• TASK BRIEF: Duplicate the lines of the records starting at the one containing "Task: Click the 创作工作台 breadcrumb link" and ending at the one containing "Action: pyautogui.click(x=201, y=44)", with both of those lines included.

[Stored records]

==*==

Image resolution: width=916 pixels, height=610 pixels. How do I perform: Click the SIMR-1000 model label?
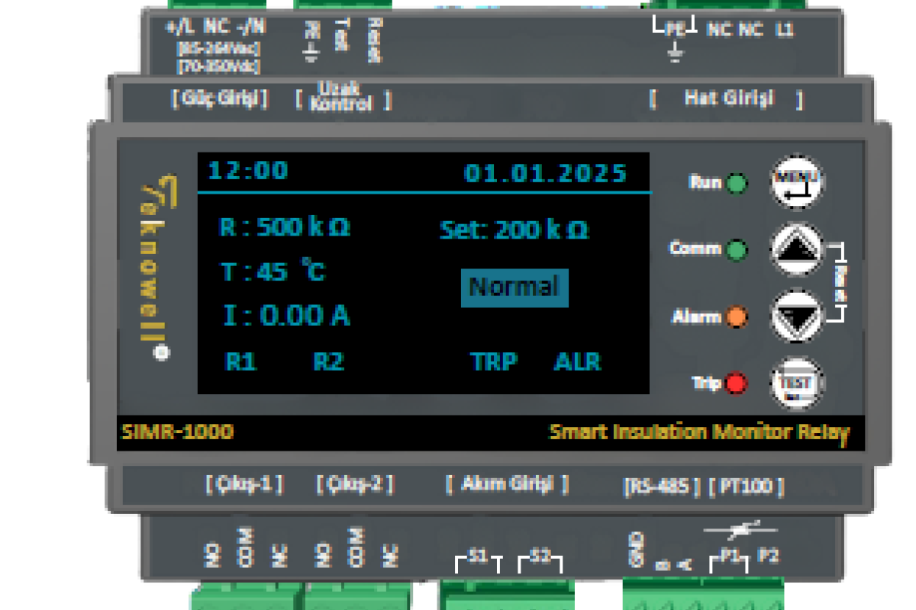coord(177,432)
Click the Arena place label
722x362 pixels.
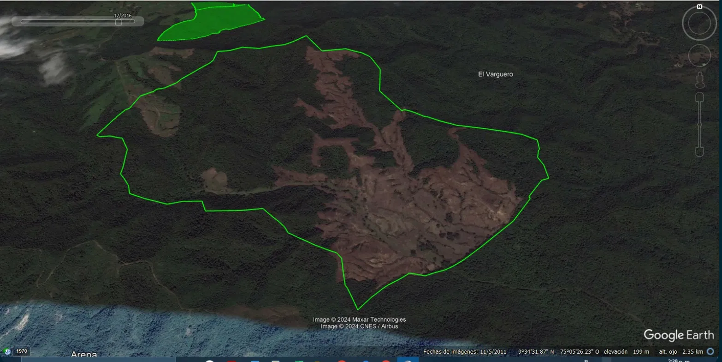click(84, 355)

==*==

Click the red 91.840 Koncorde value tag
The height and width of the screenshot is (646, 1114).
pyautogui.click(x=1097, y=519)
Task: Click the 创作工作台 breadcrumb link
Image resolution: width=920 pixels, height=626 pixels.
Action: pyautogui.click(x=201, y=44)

==*==

• TASK SOLUTION:
Task: Click the 创作工作台 breadcrumb link
Image resolution: width=920 pixels, height=626 pixels.
Action: pyautogui.click(x=201, y=44)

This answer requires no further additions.